Workers will gather outside three employers’ associations which blocked union proposals to pay the London living wage at the Construction Industry Joint Council, the largest collective bargaining body in the trade.
Labourers and general operatives working under the agreement are paid as little as £8.52 an hour — compared to the London living wage of £9.15, which is set to take account of living costs.
The living wage is expected to rise again later this year — meaning even more workers covered by the CIJC will fall below the mark.
From 8am this morning, members of construction unions Ucatt and Unite will picket the central London headquarters of the Home Builders Federation, the Civil Engineering Contractors Association and the National Access and Scaffolding Confederation.
Ucatt London and south-east secretary Jerry Swain said: “Many construction workers are employed in brutal conditions and have to work excessive hours just to make ends meet. It is frankly disgusting that they should be employed on pay rates below what you need to live on in London.”

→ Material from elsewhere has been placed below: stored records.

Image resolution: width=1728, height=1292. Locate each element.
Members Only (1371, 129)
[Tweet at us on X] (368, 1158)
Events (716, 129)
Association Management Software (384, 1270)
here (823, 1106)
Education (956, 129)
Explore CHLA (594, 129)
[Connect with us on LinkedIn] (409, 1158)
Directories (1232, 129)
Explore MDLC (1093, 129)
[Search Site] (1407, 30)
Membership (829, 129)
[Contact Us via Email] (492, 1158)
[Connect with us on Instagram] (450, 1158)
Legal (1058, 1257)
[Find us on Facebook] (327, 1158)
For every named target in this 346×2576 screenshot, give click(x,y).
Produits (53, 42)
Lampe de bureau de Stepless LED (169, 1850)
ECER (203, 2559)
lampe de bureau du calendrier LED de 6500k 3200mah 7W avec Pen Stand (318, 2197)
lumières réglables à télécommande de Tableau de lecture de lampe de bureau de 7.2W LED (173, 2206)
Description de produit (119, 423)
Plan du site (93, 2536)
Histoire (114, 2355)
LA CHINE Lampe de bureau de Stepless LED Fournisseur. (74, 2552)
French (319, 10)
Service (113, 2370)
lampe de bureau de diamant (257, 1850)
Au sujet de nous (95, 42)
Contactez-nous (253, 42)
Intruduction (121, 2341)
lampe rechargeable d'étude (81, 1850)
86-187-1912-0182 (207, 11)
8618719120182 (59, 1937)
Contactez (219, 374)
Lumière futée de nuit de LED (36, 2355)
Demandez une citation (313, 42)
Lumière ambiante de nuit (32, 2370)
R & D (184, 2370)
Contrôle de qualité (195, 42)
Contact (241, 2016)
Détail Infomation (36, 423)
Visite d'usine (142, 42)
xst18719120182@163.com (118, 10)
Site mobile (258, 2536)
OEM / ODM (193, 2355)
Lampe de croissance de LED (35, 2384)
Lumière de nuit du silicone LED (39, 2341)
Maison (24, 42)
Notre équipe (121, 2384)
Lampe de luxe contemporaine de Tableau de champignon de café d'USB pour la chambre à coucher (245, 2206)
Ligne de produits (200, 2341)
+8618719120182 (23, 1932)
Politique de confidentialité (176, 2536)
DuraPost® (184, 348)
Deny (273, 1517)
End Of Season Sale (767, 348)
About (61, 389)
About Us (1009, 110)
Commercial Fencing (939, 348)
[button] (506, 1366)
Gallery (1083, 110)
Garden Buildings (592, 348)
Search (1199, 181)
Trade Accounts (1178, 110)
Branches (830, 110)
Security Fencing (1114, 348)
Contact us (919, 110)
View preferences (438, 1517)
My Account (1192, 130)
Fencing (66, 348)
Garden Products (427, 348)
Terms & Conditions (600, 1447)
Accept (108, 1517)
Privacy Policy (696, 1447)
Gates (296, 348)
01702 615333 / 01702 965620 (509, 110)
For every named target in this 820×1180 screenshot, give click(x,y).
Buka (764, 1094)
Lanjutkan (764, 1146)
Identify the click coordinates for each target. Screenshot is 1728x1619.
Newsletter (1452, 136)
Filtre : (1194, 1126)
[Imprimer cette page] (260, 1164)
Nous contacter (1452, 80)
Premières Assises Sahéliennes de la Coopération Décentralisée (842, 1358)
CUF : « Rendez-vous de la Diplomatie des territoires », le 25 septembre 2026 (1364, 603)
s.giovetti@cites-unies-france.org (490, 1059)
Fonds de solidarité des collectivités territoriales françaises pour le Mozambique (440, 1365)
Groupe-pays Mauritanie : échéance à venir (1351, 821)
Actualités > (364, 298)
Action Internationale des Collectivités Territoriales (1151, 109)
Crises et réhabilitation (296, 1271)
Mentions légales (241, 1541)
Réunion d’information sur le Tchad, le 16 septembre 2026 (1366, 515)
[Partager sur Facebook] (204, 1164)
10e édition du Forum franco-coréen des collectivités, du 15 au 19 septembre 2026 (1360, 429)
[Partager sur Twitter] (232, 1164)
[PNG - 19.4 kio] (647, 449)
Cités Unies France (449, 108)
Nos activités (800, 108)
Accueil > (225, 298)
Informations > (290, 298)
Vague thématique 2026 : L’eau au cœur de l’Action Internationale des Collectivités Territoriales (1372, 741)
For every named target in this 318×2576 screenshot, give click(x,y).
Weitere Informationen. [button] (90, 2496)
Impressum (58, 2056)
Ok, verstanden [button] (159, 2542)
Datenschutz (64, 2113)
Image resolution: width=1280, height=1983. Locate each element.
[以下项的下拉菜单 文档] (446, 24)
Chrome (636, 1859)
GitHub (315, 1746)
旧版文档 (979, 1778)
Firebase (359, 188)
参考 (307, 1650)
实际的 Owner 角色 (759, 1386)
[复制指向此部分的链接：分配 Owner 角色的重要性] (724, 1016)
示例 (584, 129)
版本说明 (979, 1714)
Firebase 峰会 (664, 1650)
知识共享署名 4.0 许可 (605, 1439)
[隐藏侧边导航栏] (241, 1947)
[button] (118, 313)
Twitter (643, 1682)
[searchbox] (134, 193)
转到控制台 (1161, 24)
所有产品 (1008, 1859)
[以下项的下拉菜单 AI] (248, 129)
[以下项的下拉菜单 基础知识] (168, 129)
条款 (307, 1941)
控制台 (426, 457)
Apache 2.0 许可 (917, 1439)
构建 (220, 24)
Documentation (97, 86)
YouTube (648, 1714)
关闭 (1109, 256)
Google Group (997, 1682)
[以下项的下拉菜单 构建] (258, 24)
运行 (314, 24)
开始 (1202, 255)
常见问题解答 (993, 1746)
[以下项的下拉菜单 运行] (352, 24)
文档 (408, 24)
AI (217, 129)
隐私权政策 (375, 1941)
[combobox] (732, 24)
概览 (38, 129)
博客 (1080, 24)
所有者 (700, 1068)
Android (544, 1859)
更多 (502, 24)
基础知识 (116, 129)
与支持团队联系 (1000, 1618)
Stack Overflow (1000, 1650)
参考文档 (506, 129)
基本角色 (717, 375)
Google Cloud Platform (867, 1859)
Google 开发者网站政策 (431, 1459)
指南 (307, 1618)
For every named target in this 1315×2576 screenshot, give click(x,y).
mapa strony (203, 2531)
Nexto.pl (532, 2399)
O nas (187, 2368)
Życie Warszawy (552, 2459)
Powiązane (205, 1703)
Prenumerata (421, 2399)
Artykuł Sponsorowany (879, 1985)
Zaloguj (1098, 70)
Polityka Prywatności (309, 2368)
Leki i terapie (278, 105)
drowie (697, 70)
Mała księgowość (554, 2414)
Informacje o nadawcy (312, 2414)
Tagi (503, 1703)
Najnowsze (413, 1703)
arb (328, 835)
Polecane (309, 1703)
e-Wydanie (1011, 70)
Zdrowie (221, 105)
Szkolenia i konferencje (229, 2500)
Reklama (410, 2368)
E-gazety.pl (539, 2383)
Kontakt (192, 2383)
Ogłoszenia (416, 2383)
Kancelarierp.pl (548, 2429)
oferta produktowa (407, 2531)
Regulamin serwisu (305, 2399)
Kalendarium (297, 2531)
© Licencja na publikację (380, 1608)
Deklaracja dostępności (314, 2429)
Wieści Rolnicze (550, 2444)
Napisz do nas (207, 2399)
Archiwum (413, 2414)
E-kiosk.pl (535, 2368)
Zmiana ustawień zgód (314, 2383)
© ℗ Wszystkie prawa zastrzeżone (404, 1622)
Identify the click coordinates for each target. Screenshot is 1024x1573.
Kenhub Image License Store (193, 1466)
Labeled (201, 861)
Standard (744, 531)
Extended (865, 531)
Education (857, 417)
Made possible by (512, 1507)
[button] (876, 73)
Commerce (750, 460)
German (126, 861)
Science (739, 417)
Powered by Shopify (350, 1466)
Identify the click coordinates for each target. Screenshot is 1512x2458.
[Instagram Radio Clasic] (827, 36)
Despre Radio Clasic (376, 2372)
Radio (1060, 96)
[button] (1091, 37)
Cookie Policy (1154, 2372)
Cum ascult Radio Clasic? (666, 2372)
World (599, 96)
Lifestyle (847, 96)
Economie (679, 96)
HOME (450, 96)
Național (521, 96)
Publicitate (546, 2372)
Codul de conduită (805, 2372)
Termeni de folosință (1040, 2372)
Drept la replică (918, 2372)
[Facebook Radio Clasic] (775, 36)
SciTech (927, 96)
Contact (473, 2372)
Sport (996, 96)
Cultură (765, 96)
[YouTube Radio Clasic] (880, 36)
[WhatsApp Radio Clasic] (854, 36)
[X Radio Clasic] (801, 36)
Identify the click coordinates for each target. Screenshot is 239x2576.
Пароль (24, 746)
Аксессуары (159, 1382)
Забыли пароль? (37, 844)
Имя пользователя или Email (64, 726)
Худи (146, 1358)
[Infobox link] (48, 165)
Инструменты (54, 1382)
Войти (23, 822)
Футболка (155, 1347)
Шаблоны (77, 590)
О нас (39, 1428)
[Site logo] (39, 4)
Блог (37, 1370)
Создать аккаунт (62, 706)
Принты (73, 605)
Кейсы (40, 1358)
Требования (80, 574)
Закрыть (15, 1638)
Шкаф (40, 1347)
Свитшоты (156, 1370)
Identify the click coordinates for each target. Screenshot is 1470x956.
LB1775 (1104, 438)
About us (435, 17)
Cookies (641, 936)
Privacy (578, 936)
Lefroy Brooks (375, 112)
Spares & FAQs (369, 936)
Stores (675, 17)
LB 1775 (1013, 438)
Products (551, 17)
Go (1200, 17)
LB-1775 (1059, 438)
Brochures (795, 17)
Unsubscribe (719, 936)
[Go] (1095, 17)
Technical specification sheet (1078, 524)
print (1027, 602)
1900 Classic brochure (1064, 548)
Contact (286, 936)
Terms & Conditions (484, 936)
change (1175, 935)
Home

Unions are planning a sustained campaign to raise awareness of their grievance over the next few months.
Unite London and eastern region official Vince Passfield said the “cash-rich” building industry could well afford to increase the pay of lower-grade workers but bosses are putting “profit before reward.”
He said: “London’s prosperity is partly based on the building boom across the city, yet the very construction workers creating the wealth are being denied the London living wage deemed the basic income required to live in one of the world’s most expensive cities.
“More and more business and industry leaders across the economy are recognising the importance of the living wage as a way of giving hardworking employees the semblance of a decent income.”